Si è svolto nel fine settimana, presso il Parco Naturale Regionale dei Monti Lucretili, il workshop dedicato alle applicazioni delle linee guida sul recupero e la riabilitazione dei chirotteri. L’iniziativa ha riunito operatori dei CRAS, veterinari, volontari e rappresentanti di enti impegnati nella conservazione della fauna selvatica.

L’incontro è stato promosso dall’Associazione Tutela Pipistrelli e ha registrato la partecipazione di circa quaranta persone provenienti da diverse regioni italiane. Tra i presenti anche rappresentanti di importanti centri di recupero fauna selvatica, come quelli di Napoli e Rimini, oltre a veterinari umbri impegnati nelle attività di assistenza ai pipistrelli.

L’evento si è svolto in un clima di confronto tecnico e di condivisione delle esperienze maturate sul campo nella gestione dei chirotteri in difficoltà.

Recupero dei pipistrelli e formazione dei CRAS al centro del workshop

Secondo quanto riferito dagli organizzatori, il workshop ha affrontato diversi aspetti legati al recupero dei pipistrelli e alla loro gestione nei centri specializzati. I temi trattati hanno spaziato dalla legislazione sulla fauna protetta alla biologia dei chirotteri, fino alle pratiche di gestione in cattività e agli aspetti veterinari.

Particolare attenzione è stata dedicata alle zoonosi e alle procedure di sicurezza da adottare durante il trattamento degli animali. Durante gli interventi è stato ricordato come il rischio di trasmissione della rabbia sia molto basso, pur restando fondamentale l’utilizzo dei dispositivi di protezione individuale nelle attività di manipolazione dei pipistrelli.

Le relazioni tecniche hanno stimolato un confronto tra professionisti provenienti da realtà differenti. L’obiettivo comune è stato quello di uniformare le procedure operative e migliorare la collaborazione tra strutture di recupero, veterinari e associazioni di tutela ambientale.

Alessandra Tomassini: “Un incontro di alto livello con ottimi riscontri”
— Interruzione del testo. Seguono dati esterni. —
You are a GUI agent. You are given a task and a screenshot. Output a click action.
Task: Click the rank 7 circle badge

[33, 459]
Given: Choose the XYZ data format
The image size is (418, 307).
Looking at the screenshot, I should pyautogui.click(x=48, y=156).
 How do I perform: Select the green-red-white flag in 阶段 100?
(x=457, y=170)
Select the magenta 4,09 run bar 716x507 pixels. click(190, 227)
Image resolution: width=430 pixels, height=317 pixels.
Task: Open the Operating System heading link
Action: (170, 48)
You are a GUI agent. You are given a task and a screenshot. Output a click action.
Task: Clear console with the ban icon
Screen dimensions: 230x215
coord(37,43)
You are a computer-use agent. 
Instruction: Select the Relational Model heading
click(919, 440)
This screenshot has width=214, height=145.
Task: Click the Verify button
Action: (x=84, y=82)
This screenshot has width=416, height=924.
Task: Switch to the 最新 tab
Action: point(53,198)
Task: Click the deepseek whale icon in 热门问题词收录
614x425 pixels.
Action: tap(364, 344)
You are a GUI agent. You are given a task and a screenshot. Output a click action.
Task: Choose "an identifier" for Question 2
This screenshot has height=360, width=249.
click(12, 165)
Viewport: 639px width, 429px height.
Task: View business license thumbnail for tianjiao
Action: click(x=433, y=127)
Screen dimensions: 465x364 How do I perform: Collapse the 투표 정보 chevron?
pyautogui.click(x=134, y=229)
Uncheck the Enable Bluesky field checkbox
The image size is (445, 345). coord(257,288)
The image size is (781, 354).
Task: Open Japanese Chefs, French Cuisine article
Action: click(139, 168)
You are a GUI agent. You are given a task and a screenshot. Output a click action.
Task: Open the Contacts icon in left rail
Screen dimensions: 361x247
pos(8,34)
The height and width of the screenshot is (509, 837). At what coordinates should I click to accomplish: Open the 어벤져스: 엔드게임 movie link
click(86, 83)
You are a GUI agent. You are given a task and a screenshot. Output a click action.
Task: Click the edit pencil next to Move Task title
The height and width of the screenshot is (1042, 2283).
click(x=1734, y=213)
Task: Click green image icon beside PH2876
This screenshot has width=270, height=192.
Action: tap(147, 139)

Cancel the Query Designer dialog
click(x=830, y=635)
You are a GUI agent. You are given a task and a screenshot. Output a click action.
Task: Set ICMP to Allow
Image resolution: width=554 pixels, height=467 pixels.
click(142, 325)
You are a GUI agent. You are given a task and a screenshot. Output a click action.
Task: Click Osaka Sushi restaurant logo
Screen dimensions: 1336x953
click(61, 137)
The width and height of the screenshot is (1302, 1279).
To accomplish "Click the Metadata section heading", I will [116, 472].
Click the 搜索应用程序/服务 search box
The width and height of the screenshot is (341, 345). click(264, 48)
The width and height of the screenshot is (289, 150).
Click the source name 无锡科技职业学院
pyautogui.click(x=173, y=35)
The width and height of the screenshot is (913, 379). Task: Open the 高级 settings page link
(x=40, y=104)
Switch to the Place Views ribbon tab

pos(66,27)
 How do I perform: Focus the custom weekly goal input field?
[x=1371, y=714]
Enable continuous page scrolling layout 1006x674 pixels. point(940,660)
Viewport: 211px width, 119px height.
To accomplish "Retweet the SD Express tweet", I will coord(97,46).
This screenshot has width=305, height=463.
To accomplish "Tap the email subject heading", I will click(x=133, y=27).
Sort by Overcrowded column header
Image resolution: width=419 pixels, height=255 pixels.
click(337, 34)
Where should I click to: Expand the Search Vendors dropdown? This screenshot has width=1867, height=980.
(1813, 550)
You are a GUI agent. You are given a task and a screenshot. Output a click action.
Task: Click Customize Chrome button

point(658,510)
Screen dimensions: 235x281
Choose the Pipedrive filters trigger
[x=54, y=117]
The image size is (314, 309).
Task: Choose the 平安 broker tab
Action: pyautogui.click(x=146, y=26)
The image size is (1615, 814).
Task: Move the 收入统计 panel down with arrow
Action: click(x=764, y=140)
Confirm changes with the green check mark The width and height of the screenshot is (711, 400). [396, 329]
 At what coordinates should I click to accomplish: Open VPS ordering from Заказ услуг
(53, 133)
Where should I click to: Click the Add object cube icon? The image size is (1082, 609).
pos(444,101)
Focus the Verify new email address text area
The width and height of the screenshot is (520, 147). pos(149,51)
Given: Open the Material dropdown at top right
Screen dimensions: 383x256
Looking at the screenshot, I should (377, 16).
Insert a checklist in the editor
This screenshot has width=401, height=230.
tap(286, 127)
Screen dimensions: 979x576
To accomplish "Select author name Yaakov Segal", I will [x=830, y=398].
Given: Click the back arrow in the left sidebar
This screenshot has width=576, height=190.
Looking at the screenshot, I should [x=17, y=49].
La presidente dell’Associazione Tutela Pipistrelli, Alessandra Tomassini, intervistata da Scintilena al termine del workshop, ha espresso soddisfazione per l’esito dell’iniziativa.

Tomassini ha spiegato che l’organizzazione dell’evento ha richiesto un notevole impegno da parte delle volontarie e dei volontari dell’associazione, coinvolti sia nella preparazione sia nella gestione delle attività durante il fine settimana.

È andata molto bene – ha dichiarato – con la partecipazione di molti CRAS importanti come quello di Napoli e Rimini, i veterinari dell’Umbria e numerosi professionisti del settore. È stato un incontro di alto livello e abbiamo ricevuto un ottimo feedback dai partecipanti”.

La presidente ha sottolineato anche l’interesse suscitato dagli argomenti affrontati durante le sessioni formative, in particolare quelli dedicati alla legislazione, alla biologia dei chirotteri, alla gestione veterinaria e alle zoonosi.

Conservazione dei chirotteri e nuove prospettive per il prossimo anno

Il workshop ai Monti Lucretili conferma il crescente interesse verso la tutela dei pipistrelli e il rafforzamento delle reti di collaborazione tra associazioni, centri recupero fauna selvatica e professionisti sanitari.

I chirotteri rappresentano una componente importante degli ecosistemi naturali e la loro protezione richiede competenze specifiche, aggiornamento continuo e procedure condivise. Occasioni formative di questo tipo contribuiscono a migliorare la qualità degli interventi di recupero e la gestione degli animali feriti o debilitati.

Secondo quanto emerso durante l’incontro, gli organizzatori stanno già valutando la possibilità di programmare un nuovo workshop il prossimo anno, con ulteriori approfondimenti dedicati alla conservazione dei pipistrelli e alle attività dei CRAS italiani.